-------- Provided data --------

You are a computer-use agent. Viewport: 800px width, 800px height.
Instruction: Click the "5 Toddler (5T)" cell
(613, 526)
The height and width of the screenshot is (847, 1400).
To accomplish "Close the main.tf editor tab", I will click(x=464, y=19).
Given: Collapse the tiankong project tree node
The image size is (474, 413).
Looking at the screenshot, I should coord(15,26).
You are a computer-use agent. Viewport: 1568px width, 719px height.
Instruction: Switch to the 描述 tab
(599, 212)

--------
-------- Provided data --------

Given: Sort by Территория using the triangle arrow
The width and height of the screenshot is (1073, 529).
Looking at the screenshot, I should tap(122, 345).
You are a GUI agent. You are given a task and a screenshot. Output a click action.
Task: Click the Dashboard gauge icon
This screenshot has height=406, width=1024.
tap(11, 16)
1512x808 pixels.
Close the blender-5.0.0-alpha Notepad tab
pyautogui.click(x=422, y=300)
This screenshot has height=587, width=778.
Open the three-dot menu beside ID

--------

Begin at the line that has "Close the blender-5.0.0-alpha Notepad tab" in the entries above; stop after the line that has "Open the three-dot menu beside ID". Transcribe exactly those lines and no others.

Close the blender-5.0.0-alpha Notepad tab
pyautogui.click(x=422, y=300)
This screenshot has height=587, width=778.
Open the three-dot menu beside ID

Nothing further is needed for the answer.